### PAGE TEXT
[Biojava-dev] SequenceDB way too big!!!

Murat Tasan tasan at eecs.cwru.edu
Mon Feb 10 12:57:35 EST 2003


i'll take a look later today and see the changes.  thanks much for all of
this!  i'd love to help as well by poking around the source, but i just
don't seem to have the time at the moment.

i'll get back you you regarding what i see with memory usage.

thanks again!

murat

On Mon, 10 Feb 2003, Matthew Pocock wrote:

> Ok.
>
> We've done some poking, some swearing and David Huen has written some
> code. Before Davids modifications, I had to use -Xmx35mb to load in a 15
> mega base fasta sequence. Now, I need -Xmx5mb to make it run!!! This is
> on Windows 2k with the 1.4.1 VM. The newer shineyer code is in CVS and
> will be part of rc2.
>
> Well done David.
>
> Murat, does this help you?

[Entries on target coordinates]
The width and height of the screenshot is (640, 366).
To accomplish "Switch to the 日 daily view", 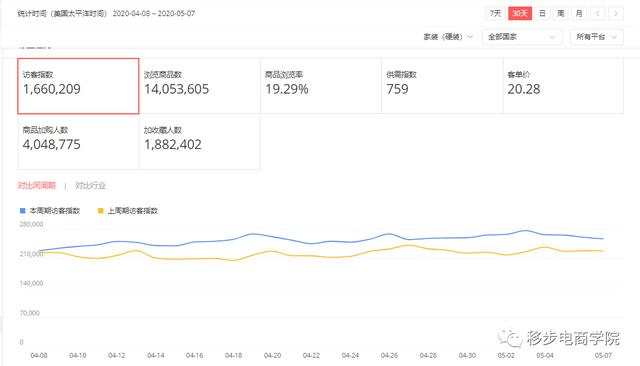I will pos(542,13).

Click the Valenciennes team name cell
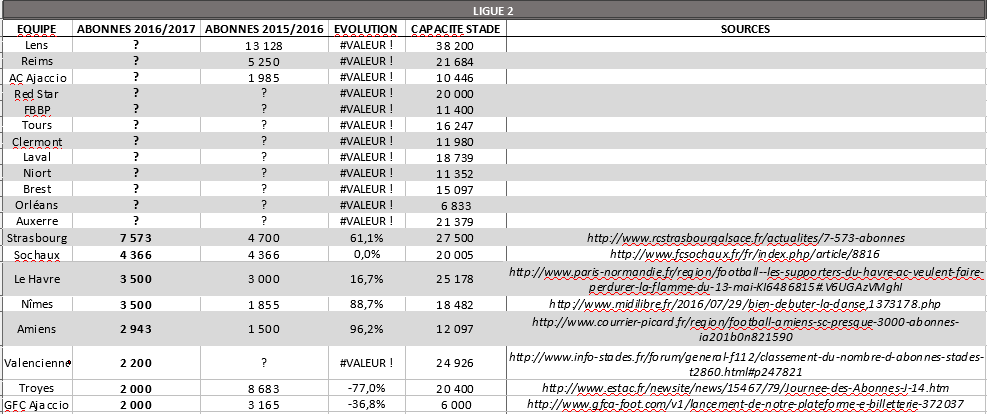35,363
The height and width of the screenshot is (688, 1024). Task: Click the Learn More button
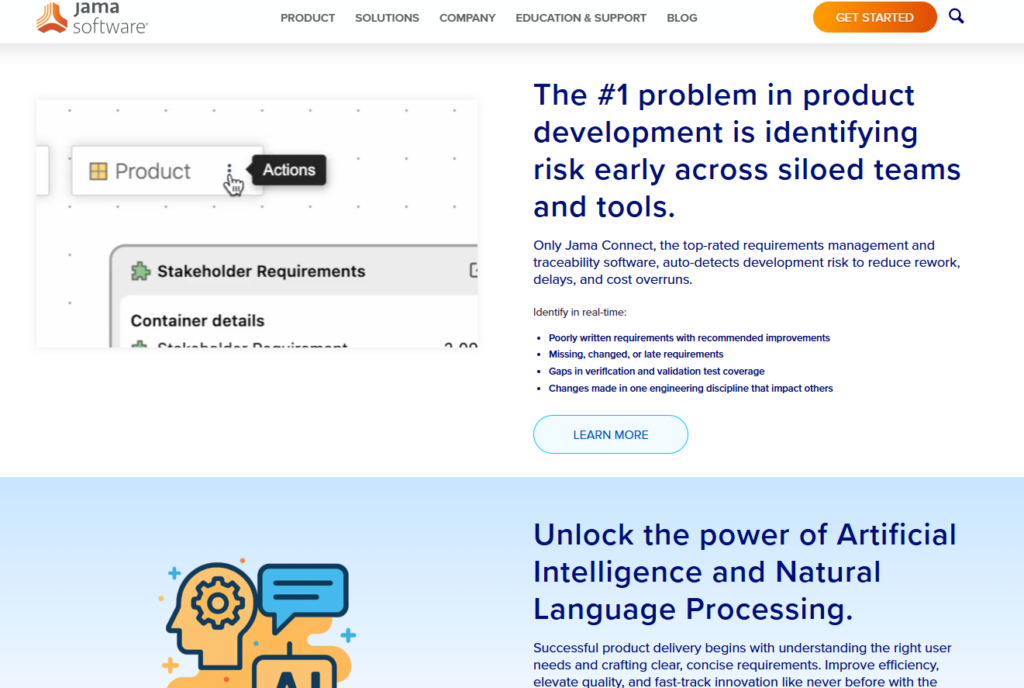pos(610,435)
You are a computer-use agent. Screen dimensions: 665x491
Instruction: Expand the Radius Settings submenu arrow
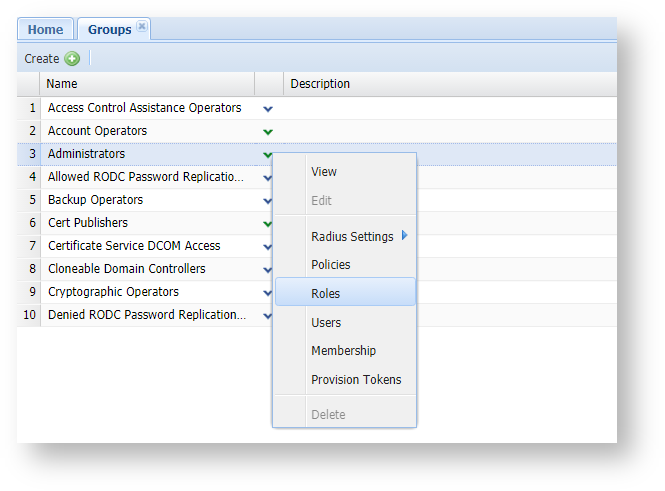click(405, 236)
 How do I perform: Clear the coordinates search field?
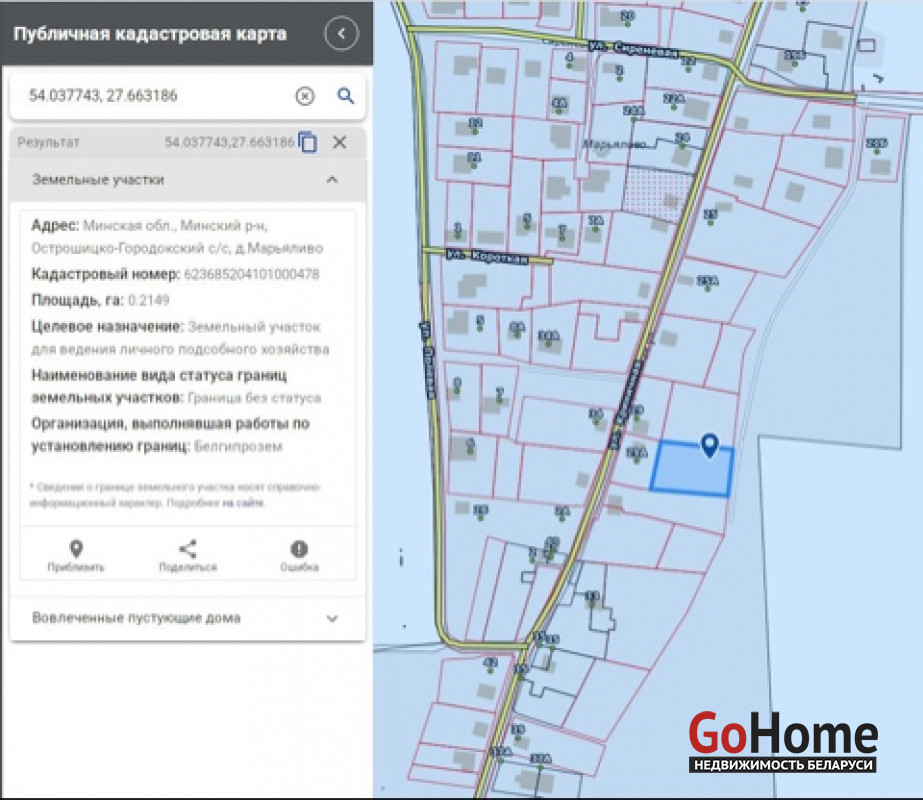pyautogui.click(x=304, y=96)
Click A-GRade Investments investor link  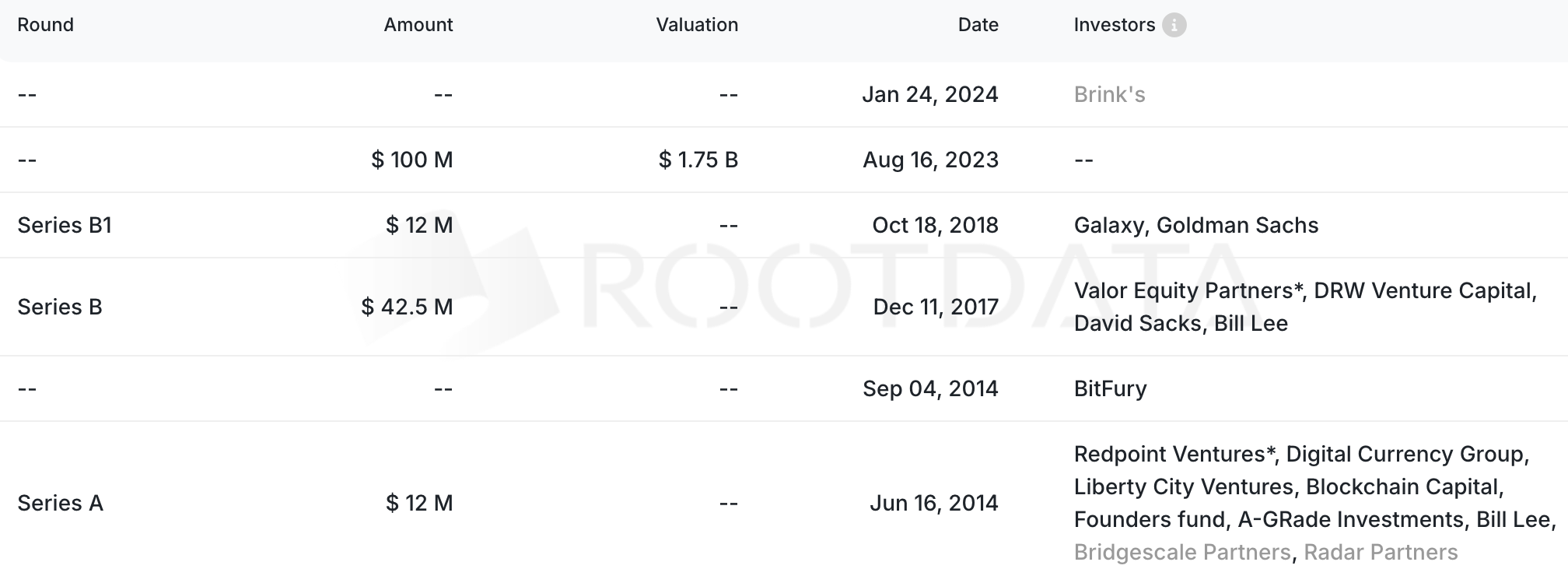pos(1350,520)
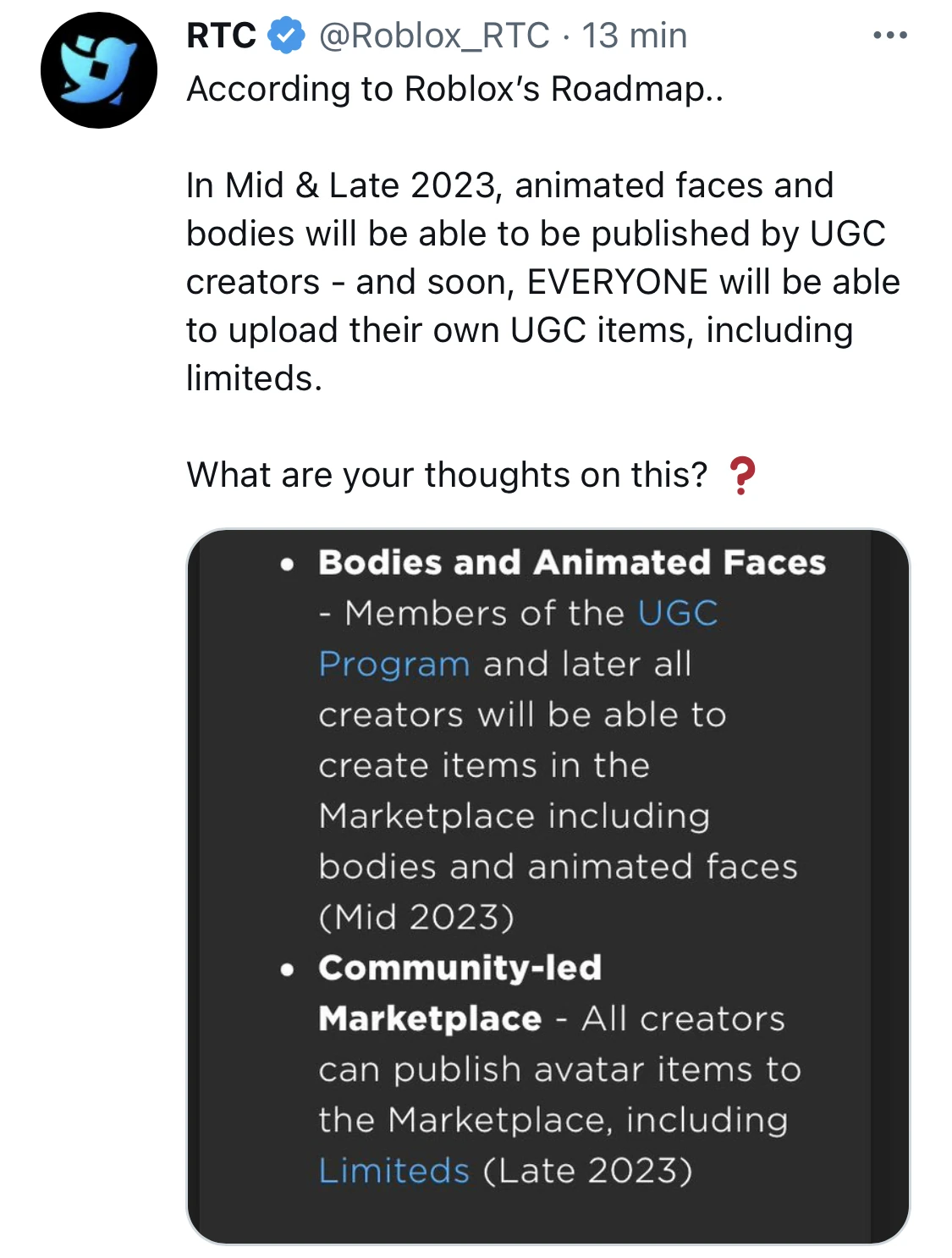Click the According to Roblox's Roadmap line

[x=454, y=89]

### TASKS TO PERFORM
A: Answer these questions about the SequenceDB thread, one per line:
(i) Who wrote the code that reduced the memory needed?
(ii) Which operating system and VM version were used for the test?
(iii) What does Murat say he will report back on?
B: Reproduce the stretch of the SequenceDB thread from "Murat Tasan tasan" through "at the moment.".

### ANSWERS GIVEN
A:
(i) David Huen
(ii) Windows 2k with the 1.4.1 VM
(iii) Memory usage

B:
Murat Tasan tasan at eecs.cwru.edu
Mon Feb 10 12:57:35 EST 2003


i'll take a look later today and see the changes.  thanks much for all of
this!  i'd love to help as well by poking around the source, but i just
don't seem to have the time at the moment.